Let’s look at it from the Old Cowboy Myth and the New Economy. First, the Cowboy Myth. The image of the rugged self-sufficient sun-leathered cowboy out ridin’ the range is gone. Sure, some cows are still herded on horseback by career cowboys, but it’s more likely to be teenager on a Honda ATV hoping to be done in time for the Three’s Company reruns on at 8. The folksy Baxter Black stories on NPR of cowhands around a juniper fire out on the range tellin’ tall tales just doesn’t happen anymore, if it ever did. In fact, Baxter Black’s operation in California’s Mojave desert is one of the worst overgrazing offenders around. His operation is huge and his overgrazing of our land is aggregious and documented. The Marlboro Man is a corporate advertising image, not reality. Indeed, corporations, or corporate executives, or foundations own many public lands ranching operations. Hewlett and Packard have one in Idaho, for example (now probably the Packard Foundation). Why do high-tech executives own big ranching operations? None of our business you say? It is when it involves abuse of our land.

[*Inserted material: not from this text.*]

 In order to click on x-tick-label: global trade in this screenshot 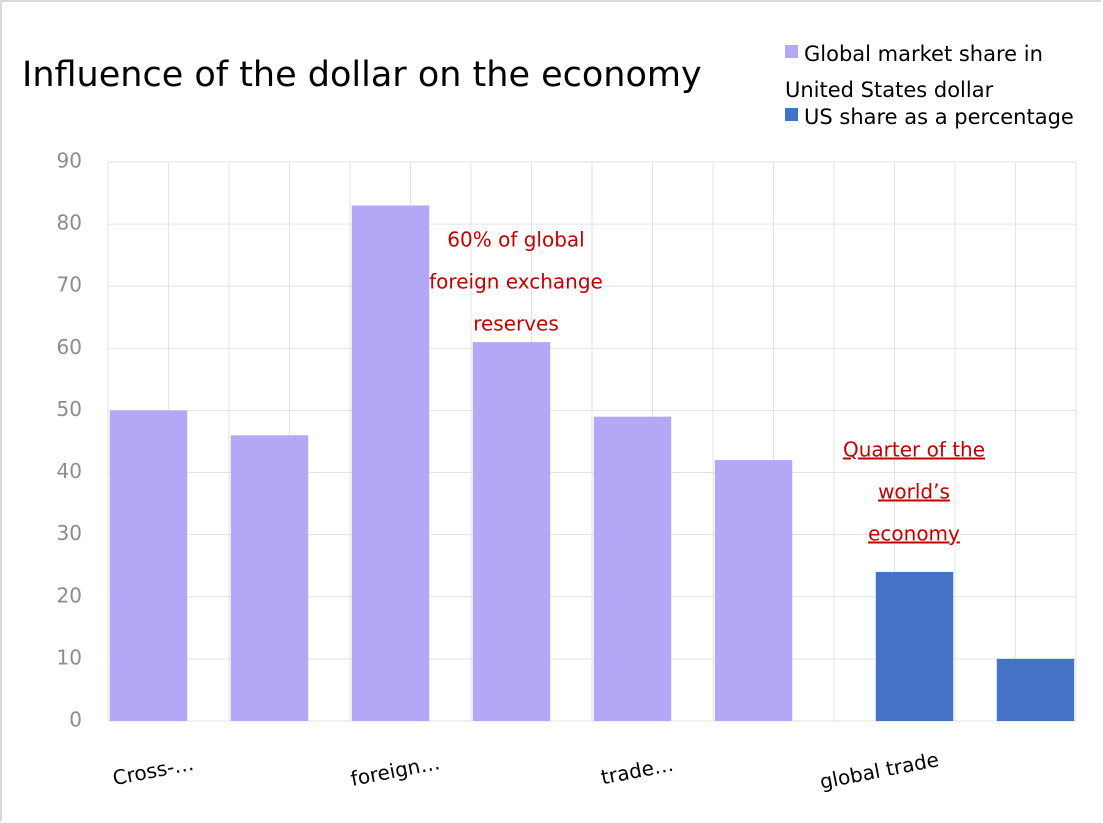, I will do `click(880, 770)`.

Now the New Economy. Ranching jobs are, for the most part, low wage no benefits jobs without many advancement opportunities. Beef prices are subject to the whims of global economics. Prices are still deeply depressed in the wake of the Asian financial crisis. The only way that many or most operations break even is through our subsidies. The corporate tax shelter operations don’t really care if they run in the red continuously; they are not there to make money. So why not just write the checks to the people and save the land? Cut out the middleman (middlecow). Let’s call welfare welfare. Subsidies are for industries that are judged to be important to the nation or economy as a whole. We are not dependent on the beef that they produce, and if we want to continue our collective John Wayne movie daydream, let’s let the land have a break in the process. When other industries go out of business without taxpayer support, we call that good capitalism. When it is public lands ranching, we are somehow collectively convinced that we are laying off the Marlboro Man. If rural communities are dependent on the money from welfare ranching, let’s keep the money flowing, but stop the abuse of the land and find a way to create sustainable industries, not environmental disasters.

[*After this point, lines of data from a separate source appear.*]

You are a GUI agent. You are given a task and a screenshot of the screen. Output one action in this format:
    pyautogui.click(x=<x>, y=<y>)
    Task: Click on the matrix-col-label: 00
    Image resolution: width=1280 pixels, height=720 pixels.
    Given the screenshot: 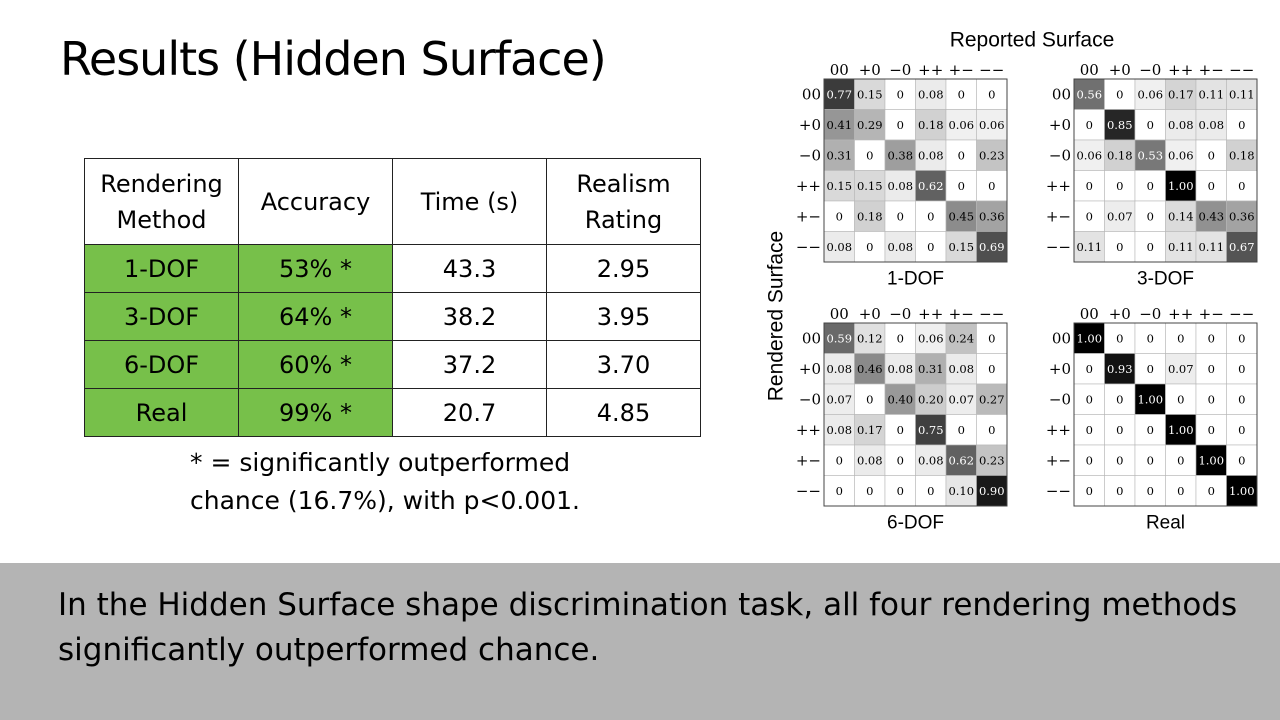 What is the action you would take?
    pyautogui.click(x=1090, y=70)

Actually, the fact that we still have subsidized overgrazing is a testement to our legislative system, and the equal representation in the Senate or the states. The power of the entrenched Western senators has torpedoed any attempt to change federal grazing policies. The system works the way it was designed, I suppose, but the land is being beaten to a pissy shit-pulp in the process. Year after year. Decade after decade.
And on this mesa top it continues. They block the road with their bloated bodies, the dim bulb in their skull only slowly brightening at the loud blare of my car horn. Huh, he must be trying to tell me something. Get the heck off my land and out of my wilderness! That’s what I’m trying to say.